Department of Mental Health, Graduate School of Medicine, The University of Tokyo, Tokyo, Japan.
Department of Public Mental Health Research, National Institute of Mental Health, National Center of Neurology and Psychiatry, Tokyo, Japan.
Psychiatry Clin Neurosci. 2022 Nov;76(11):570-578. doi: 10.1111/pcn.13458. Epub 2022 Sep 16.
Prevention of perinatal depression beginning from the antenatal period is essential.
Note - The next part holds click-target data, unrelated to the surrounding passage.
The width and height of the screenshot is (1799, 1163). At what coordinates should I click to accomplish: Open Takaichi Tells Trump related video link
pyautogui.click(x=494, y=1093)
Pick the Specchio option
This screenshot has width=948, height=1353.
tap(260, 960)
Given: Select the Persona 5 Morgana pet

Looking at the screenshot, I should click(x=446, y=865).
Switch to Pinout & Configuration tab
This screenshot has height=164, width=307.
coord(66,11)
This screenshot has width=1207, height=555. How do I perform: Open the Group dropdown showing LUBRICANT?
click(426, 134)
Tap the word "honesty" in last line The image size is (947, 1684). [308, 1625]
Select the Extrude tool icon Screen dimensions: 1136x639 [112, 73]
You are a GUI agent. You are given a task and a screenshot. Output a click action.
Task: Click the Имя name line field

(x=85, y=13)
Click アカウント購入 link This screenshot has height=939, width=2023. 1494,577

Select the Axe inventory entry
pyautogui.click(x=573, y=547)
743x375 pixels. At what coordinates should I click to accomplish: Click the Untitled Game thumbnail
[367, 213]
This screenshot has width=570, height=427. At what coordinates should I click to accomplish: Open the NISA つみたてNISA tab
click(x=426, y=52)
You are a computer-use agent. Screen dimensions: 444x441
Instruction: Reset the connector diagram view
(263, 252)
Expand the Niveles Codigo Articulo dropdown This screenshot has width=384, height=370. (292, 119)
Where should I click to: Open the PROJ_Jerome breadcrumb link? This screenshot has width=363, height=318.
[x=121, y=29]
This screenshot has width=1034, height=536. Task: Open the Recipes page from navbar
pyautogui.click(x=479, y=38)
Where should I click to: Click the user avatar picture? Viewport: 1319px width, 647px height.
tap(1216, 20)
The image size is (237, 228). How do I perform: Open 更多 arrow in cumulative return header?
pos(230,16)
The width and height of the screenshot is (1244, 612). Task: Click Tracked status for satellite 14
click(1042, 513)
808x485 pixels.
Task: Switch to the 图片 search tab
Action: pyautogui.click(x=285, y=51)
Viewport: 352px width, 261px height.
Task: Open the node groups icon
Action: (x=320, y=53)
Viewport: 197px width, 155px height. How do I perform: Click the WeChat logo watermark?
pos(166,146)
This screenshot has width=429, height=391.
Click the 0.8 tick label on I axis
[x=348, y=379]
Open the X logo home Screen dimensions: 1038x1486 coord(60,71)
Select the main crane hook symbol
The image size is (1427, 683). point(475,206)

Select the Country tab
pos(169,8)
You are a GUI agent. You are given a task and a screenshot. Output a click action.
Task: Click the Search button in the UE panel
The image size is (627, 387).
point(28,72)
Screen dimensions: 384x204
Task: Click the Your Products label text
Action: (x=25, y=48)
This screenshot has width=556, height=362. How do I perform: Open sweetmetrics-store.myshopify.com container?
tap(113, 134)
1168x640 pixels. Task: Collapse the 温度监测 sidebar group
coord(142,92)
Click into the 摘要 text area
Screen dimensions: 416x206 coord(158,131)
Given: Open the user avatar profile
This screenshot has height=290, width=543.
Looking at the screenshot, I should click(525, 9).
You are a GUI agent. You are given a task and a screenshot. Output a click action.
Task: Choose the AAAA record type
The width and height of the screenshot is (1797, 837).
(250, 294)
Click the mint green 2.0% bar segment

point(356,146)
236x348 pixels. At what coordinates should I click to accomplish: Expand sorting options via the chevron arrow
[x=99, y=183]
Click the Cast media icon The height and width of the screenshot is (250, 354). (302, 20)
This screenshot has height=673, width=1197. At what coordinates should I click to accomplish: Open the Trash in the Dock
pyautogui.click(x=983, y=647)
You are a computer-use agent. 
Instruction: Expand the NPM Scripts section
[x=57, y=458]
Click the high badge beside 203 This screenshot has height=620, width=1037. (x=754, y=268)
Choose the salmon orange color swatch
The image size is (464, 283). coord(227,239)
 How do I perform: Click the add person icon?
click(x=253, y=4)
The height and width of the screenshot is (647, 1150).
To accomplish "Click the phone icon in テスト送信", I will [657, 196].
Therefore, this study aimed to investigate the effectiveness of recently developed internet-delivered cognitive behavioral therapy (iCBT) for preventing the onset of a major depressive episode (MDE) in the third trimester and at 3 months postpartum.
This is a two-arm, parallel-group, general-information controlled, randomized controlled trial. Participants were 5017 pregnant women at 16-20 weeks' gestation without MDE at baseline. They were randomly assigned to an iCBT (intervention; n = 2509) or general-information (control; n = 2508) group, stratified by psychological distress at baseline. The primary outcomes were the numbers of new MDE onsets, measured using the World Health Organization Composite International Diagnostic Interview 3.0, at 32 weeks' gestation and at 3 months postpartum.
New MDE onset was reported by 59 participants (2.35%) in the intervention group and 73 (2.91%) in the control group during follow-up. Compared with the control group, the hazard ratio (HR) of MDE in the intervention group was 0.85 (95% CI 0.61-1.20), which was not significantly different. Among participants who scored between 5 and 8 on K6 at baseline, 10 (1.37%) in the intervention group reported new onset of MDE, compared with 28 (3.81%) in the control group, and the HR of MDE was 0.38 (95%CI 0.19-0.79).
No intervention effect was found for iCBT in preventing new onset of perinatal MDE. iCBT might prevent perinatal depression only among pregnant women with subthreshold depressive symptoms.
UMIN000038190.
从产前阶段开始预防围产期抑郁症至关重要。因此,本研究旨在探讨最近开发的互联网认知行为疗法(iCBT)在预防第三孕期和产后 3 个月发生重度抑郁发作(MDE)中的有效性。
这是一项两臂、平行组、一般性信息对照、随机对照试验。研究对象为 5017 名孕 16-20 周且基线时无 MDE 的孕妇。她们被随机分配到 iCBT(干预组;n=2509)或一般性信息(对照组;n=2508)组,按基线时的心理困扰进行分层。主要结局是在 32 周妊娠和产后 3 个月时使用世界卫生组织复合国际诊断访谈 3.0 测量的新 MDE 发作数量。
在随访期间,干预组有 59 名(2.35%)参与者报告出现新的 MDE 发作,对照组有 73 名(2.91%)。与对照组相比,干预组 MDE 的风险比(HR)为 0.85(95%CI 0.61-1.20),差异无统计学意义。在基线时 K6 评分在 5-8 分之间的参与者中,干预组有 10 名(1.37%)报告新发生 MDE,对照组有 28 名(3.81%),MDE 的 HR 为 0.38(95%CI 0.19-0.79)。
iCBT 对预防围产期新发 MDE 没有干预效果。iCBT 可能仅对有亚临床抑郁症状的孕妇预防围产期抑郁。
UMIN000038190。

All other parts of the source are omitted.